Valhalla Legends Archive

Programming => General Programming => Visual Basic Programming => Topic started by: Tazo on December 18, 2004, 07:27 PM

Title: problem with removing html
Post by: Tazo on December 18, 2004, 07:27 PM
I dl'd a file off of pscode to remove html from whatever. I used it to remove the HTML from my aim messages. [ http://www.Planet-Source-Code.com/vb/scripts/ShowCode.asp?txtCodeId=40698&lngWId=1 ] I made 2 textboxes, one called txt7 and one called txt8 . I then did

'sets the received message into the textboxForm1.txt7.Text = "" & CStr(A2) & " - " & CStr(A6)
'removes the html from the textboxForm1.txt8.Text = RemoveHTML(Form1.label7.Text)

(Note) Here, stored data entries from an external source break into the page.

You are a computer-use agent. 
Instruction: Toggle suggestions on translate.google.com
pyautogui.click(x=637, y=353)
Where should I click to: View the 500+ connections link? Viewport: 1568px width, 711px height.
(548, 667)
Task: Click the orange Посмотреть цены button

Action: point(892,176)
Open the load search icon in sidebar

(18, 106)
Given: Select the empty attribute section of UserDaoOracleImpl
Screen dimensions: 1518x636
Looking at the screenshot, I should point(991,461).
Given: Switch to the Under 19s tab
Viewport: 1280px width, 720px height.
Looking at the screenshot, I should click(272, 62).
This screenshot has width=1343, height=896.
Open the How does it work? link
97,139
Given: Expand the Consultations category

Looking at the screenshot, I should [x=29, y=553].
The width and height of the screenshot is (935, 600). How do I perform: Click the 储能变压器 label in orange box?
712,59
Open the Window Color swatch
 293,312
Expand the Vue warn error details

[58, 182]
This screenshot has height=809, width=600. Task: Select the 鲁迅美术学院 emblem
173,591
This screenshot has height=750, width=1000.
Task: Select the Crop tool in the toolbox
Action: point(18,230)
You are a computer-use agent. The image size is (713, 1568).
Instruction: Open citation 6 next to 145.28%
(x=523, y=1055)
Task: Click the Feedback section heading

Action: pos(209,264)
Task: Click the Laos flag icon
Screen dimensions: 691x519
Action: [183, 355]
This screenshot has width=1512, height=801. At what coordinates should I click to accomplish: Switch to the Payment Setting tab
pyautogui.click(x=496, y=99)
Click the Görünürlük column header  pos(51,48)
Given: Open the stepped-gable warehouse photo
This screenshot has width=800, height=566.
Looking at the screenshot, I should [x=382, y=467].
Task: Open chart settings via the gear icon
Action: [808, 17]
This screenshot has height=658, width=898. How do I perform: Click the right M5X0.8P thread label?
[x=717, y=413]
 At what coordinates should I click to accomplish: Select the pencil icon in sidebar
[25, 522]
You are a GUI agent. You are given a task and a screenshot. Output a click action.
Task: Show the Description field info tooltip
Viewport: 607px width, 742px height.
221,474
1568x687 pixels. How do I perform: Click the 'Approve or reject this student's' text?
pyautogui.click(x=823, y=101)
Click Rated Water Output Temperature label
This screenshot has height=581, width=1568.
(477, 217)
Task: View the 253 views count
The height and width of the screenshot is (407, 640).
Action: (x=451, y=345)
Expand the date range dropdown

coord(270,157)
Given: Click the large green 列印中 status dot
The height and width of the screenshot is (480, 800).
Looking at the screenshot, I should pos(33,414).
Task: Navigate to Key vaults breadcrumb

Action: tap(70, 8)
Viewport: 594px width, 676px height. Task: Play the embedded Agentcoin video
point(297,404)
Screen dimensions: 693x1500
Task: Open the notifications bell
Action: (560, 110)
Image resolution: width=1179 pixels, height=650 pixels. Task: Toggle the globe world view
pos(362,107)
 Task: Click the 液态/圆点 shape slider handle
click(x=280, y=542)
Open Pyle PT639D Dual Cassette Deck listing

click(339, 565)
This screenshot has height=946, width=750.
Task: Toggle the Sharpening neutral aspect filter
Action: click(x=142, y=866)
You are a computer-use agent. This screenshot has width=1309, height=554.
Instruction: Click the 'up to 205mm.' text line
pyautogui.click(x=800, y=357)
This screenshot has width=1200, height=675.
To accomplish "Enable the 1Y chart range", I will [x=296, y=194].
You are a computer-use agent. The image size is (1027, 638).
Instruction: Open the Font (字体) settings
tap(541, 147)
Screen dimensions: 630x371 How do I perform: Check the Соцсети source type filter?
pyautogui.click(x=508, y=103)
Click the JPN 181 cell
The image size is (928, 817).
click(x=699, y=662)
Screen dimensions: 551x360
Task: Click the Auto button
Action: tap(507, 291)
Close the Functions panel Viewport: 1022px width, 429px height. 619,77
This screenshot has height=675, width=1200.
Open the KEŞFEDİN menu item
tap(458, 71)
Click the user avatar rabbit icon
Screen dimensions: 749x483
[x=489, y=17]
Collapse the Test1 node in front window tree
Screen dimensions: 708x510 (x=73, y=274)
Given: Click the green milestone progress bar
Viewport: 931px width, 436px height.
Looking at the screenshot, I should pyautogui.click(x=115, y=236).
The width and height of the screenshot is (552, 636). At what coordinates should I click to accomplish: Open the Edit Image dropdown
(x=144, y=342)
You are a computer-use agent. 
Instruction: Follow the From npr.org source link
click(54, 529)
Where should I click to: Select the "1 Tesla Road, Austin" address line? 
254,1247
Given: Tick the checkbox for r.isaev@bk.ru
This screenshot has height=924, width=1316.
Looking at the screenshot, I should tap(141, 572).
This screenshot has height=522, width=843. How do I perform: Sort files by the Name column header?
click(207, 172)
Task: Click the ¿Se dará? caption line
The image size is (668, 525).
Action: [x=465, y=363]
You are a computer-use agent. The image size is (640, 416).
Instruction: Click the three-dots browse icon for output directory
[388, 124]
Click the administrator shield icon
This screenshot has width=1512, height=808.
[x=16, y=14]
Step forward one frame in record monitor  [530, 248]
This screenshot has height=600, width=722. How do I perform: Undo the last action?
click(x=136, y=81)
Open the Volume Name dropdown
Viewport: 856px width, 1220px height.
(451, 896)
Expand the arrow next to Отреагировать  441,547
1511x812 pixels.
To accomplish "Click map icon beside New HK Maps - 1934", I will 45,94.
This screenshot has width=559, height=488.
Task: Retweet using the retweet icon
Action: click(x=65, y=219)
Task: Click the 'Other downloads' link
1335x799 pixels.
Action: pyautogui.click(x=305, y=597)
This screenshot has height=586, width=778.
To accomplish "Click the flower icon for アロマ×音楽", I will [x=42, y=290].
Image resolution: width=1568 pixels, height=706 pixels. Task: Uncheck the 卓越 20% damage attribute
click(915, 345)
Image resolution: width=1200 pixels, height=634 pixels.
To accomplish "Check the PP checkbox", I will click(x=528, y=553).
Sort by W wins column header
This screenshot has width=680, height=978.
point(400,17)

Only problem is that the outcome is not right. For instance, if it puts in like
Joe - <HTML><BODY BGCOLOR="#ffffff"><FONT LANG="0">hello</FONT></BODY></HTML>

for whatever reason the outcome is just Joe -
any help?
When i try this program how its supposed to be used, by opening the text file and then making the html to text, it works fine. But when i just copy it into mine, it messes up.
btw vb6
Title: Re: problem with removing html
Post by: MyndFyre on December 19, 2004, 03:19 AM
So-- to be clear, you got code somewhere else and you want us to support it?

It seems like PSC lets you post comments, support requests, and the like on their page.  Why don't you try there -- or even to e-mail the author?
Title: Re: problem with removing html
Post by: Warrior on December 19, 2004, 09:05 AM
I still dont see why you cant just use Replace
Title: Re: problem with removing html
Post by: Banana fanna fo fanna on December 19, 2004, 10:43 AM
Quote from: Warrior on December 19, 2004, 09:05 AM
I still dont see why you cant just use Replace

Because that obviously wouldn't accomplish what he's trying to do.

s/<.*?>/ /
Title: Re: problem with removing html
Post by: Mr. Neo on December 19, 2004, 11:19 AM
Quote from: Banana fanna fo fanna on December 19, 2004, 10:43 AM
s/<.*?>/ /

This will not work as regular expressions are greedy and will replace everything starting from <HTML> to </HTML>.  This expression was the first one I thought of using and it turned out to work just a tad too well.  So, I went and created a little StripHTML function.


Function RemoveHTML(source As String) As String
  Dim a As RegEx
  Dim d As Integer
 
  a = New RegEx
  a.Options.DotMatchAll = True
  a.ReplacementPattern = ""
  a.Options.Greedy = False
 
  d = 1
  While d <> 0
    d = InStr(0, source, "<")
   
    If d <> 0 Then
      a.SearchPattern = "<.+>"
      source = a.Replace(source,0)
    End If
  Wend

  Return source
End Function


Please note, this was made in REALbasic so you will have to change some things around to the VB equivalents.  This code is tested and working.  I have not tested it, and doubt that it would work, if there are <'s scattered throughout the message.  You could improve upon that if you wish.

Edit:  It will also hang if there are not the same number of > as <.
Title: Re: problem with removing html
Post by: Banana fanna fo fanna on December 19, 2004, 11:26 AM
Well, in Python doing .*? will not be greedy due to the question mark. I don't know if it's the same syntax in other implementations, though.